**Your objective**.
All of the entries need to be copied character for character.

**Supplied entries**.
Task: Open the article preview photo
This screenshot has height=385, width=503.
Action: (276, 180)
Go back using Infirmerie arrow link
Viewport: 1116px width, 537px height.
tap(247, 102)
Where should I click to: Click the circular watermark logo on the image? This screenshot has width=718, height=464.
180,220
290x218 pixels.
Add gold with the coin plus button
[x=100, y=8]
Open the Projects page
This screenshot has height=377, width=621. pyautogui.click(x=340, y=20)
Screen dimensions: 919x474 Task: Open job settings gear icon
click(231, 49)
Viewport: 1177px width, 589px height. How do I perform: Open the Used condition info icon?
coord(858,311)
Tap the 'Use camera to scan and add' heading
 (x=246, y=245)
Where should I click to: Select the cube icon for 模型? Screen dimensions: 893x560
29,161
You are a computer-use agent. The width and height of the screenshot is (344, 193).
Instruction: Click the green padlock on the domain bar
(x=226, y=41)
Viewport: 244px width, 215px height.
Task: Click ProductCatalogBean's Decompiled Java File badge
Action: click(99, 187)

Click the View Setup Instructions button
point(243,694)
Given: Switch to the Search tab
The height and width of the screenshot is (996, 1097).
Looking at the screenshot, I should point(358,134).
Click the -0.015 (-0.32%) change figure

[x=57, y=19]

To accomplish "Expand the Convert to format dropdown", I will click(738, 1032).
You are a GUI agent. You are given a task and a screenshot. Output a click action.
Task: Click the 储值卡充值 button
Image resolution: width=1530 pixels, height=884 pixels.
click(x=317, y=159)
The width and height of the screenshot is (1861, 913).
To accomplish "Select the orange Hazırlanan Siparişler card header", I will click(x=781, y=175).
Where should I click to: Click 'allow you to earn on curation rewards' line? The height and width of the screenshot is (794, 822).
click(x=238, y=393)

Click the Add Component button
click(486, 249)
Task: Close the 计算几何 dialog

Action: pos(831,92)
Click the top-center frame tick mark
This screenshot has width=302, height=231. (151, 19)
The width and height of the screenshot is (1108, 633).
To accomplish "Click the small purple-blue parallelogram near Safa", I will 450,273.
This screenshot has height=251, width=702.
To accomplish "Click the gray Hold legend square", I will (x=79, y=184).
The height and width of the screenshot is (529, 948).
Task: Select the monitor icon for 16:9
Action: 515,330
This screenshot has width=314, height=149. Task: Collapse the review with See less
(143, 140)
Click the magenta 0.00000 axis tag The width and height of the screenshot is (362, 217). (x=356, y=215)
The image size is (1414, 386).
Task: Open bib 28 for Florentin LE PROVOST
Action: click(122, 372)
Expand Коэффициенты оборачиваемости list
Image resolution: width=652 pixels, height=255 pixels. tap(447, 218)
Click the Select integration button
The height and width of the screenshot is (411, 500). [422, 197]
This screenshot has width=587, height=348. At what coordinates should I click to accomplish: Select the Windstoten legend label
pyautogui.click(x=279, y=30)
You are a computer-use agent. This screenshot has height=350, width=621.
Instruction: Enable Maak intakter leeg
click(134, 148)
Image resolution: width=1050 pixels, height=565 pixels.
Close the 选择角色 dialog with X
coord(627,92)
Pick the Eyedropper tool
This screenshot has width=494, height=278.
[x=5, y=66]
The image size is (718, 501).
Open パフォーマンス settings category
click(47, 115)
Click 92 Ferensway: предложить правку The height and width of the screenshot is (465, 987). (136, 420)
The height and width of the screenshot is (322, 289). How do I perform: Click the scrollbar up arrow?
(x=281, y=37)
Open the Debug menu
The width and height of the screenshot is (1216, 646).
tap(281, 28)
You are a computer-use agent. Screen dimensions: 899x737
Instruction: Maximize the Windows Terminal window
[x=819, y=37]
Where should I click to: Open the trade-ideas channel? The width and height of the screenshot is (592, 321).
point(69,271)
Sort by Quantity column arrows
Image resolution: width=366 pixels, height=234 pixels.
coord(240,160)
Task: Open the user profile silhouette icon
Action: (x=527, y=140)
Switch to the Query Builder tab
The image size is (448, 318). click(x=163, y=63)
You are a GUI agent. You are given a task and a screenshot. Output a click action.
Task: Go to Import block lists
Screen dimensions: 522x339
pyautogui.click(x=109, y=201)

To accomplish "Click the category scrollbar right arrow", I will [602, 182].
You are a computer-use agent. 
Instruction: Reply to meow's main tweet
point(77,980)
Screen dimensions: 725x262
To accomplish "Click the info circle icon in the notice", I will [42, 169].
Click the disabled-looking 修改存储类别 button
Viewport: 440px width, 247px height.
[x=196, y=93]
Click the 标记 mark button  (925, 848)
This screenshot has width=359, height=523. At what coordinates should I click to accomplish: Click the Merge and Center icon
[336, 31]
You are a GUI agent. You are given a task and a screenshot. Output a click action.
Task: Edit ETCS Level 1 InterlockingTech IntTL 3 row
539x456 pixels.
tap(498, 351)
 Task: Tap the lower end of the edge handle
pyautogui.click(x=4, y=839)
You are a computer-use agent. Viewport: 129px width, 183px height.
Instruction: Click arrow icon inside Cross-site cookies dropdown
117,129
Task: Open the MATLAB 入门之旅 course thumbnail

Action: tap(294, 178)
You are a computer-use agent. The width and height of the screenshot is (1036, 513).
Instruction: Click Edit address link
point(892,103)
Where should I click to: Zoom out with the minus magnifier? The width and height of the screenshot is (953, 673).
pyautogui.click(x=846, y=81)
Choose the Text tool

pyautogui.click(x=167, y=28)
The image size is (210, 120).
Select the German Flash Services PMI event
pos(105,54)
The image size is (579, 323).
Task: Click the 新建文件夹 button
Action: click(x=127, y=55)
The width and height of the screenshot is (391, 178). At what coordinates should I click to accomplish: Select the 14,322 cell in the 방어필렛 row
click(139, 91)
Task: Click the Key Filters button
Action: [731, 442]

**Completed exercise**.
Task: Open the article preview photo
This screenshot has height=385, width=503.
Action: (276, 180)
Go back using Infirmerie arrow link
Viewport: 1116px width, 537px height.
tap(247, 102)
Where should I click to: Click the circular watermark logo on the image? This screenshot has width=718, height=464.
180,220
290x218 pixels.
Add gold with the coin plus button
[x=100, y=8]
Open the Projects page
This screenshot has height=377, width=621. pyautogui.click(x=340, y=20)
Screen dimensions: 919x474 Task: Open job settings gear icon
click(231, 49)
Viewport: 1177px width, 589px height. How do I perform: Open the Used condition info icon?
coord(858,311)
Tap the 'Use camera to scan and add' heading
 (x=246, y=245)
Where should I click to: Select the cube icon for 模型? Screen dimensions: 893x560
29,161
You are a computer-use agent. The width and height of the screenshot is (344, 193).
Instruction: Click the green padlock on the domain bar
(x=226, y=41)
Viewport: 244px width, 215px height.
Task: Click ProductCatalogBean's Decompiled Java File badge
Action: click(99, 187)

Click the View Setup Instructions button
point(243,694)
Given: Switch to the Search tab
The height and width of the screenshot is (996, 1097).
Looking at the screenshot, I should point(358,134).
Click the -0.015 (-0.32%) change figure

[x=57, y=19]

To accomplish "Expand the Convert to format dropdown", I will click(738, 1032).
You are a GUI agent. You are given a task and a screenshot. Output a click action.
Task: Click the 储值卡充值 button
Image resolution: width=1530 pixels, height=884 pixels.
click(x=317, y=159)
The width and height of the screenshot is (1861, 913).
To accomplish "Select the orange Hazırlanan Siparişler card header", I will click(x=781, y=175).
Where should I click to: Click 'allow you to earn on curation rewards' line? The height and width of the screenshot is (794, 822).
click(x=238, y=393)

Click the Add Component button
click(486, 249)
Task: Close the 计算几何 dialog

Action: pos(831,92)
Click the top-center frame tick mark
This screenshot has width=302, height=231. (151, 19)
The width and height of the screenshot is (1108, 633).
To accomplish "Click the small purple-blue parallelogram near Safa", I will 450,273.
This screenshot has height=251, width=702.
To accomplish "Click the gray Hold legend square", I will (x=79, y=184).
The height and width of the screenshot is (529, 948).
Task: Select the monitor icon for 16:9
Action: 515,330
This screenshot has width=314, height=149. Task: Collapse the review with See less
(143, 140)
Click the magenta 0.00000 axis tag The width and height of the screenshot is (362, 217). (x=356, y=215)
The image size is (1414, 386).
Task: Open bib 28 for Florentin LE PROVOST
Action: click(122, 372)
Expand Коэффициенты оборачиваемости list
Image resolution: width=652 pixels, height=255 pixels. tap(447, 218)
Click the Select integration button
The height and width of the screenshot is (411, 500). [422, 197]
This screenshot has width=587, height=348. At what coordinates should I click to accomplish: Select the Windstoten legend label
pyautogui.click(x=279, y=30)
You are a computer-use agent. This screenshot has height=350, width=621.
Instruction: Enable Maak intakter leeg
click(134, 148)
Image resolution: width=1050 pixels, height=565 pixels.
Close the 选择角色 dialog with X
coord(627,92)
Pick the Eyedropper tool
This screenshot has width=494, height=278.
[x=5, y=66]
The image size is (718, 501).
Open パフォーマンス settings category
click(47, 115)
Click 92 Ferensway: предложить правку The height and width of the screenshot is (465, 987). (136, 420)
The height and width of the screenshot is (322, 289). How do I perform: Click the scrollbar up arrow?
(x=281, y=37)
Open the Debug menu
The width and height of the screenshot is (1216, 646).
tap(281, 28)
You are a computer-use agent. Screen dimensions: 899x737
Instruction: Maximize the Windows Terminal window
[x=819, y=37]
Where should I click to: Open the trade-ideas channel? The width and height of the screenshot is (592, 321).
point(69,271)
Sort by Quantity column arrows
Image resolution: width=366 pixels, height=234 pixels.
coord(240,160)
Task: Open the user profile silhouette icon
Action: (x=527, y=140)
Switch to the Query Builder tab
The image size is (448, 318). click(x=163, y=63)
You are a GUI agent. You are given a task and a screenshot. Output a click action.
Task: Go to Import block lists
Screen dimensions: 522x339
pyautogui.click(x=109, y=201)

To accomplish "Click the category scrollbar right arrow", I will [602, 182].
You are a computer-use agent. 
Instruction: Reply to meow's main tweet
point(77,980)
Screen dimensions: 725x262
To accomplish "Click the info circle icon in the notice", I will [42, 169].
Click the disabled-looking 修改存储类别 button
Viewport: 440px width, 247px height.
[x=196, y=93]
Click the 标记 mark button  (925, 848)
This screenshot has width=359, height=523. At what coordinates should I click to accomplish: Click the Merge and Center icon
[336, 31]
You are a GUI agent. You are given a task and a screenshot. Output a click action.
Task: Edit ETCS Level 1 InterlockingTech IntTL 3 row
539x456 pixels.
tap(498, 351)
 Task: Tap the lower end of the edge handle
pyautogui.click(x=4, y=839)
You are a computer-use agent. Viewport: 129px width, 183px height.
Instruction: Click arrow icon inside Cross-site cookies dropdown
117,129
Task: Open the MATLAB 入门之旅 course thumbnail

Action: tap(294, 178)
You are a computer-use agent. The width and height of the screenshot is (1036, 513).
Instruction: Click Edit address link
point(892,103)
Where should I click to: Zoom out with the minus magnifier? The width and height of the screenshot is (953, 673).
pyautogui.click(x=846, y=81)
Choose the Text tool

pyautogui.click(x=167, y=28)
The image size is (210, 120).
Select the German Flash Services PMI event
pos(105,54)
The image size is (579, 323).
Task: Click the 新建文件夹 button
Action: click(x=127, y=55)
The width and height of the screenshot is (391, 178). At what coordinates should I click to accomplish: Select the 14,322 cell in the 방어필렛 row
click(139, 91)
Task: Click the Key Filters button
Action: [731, 442]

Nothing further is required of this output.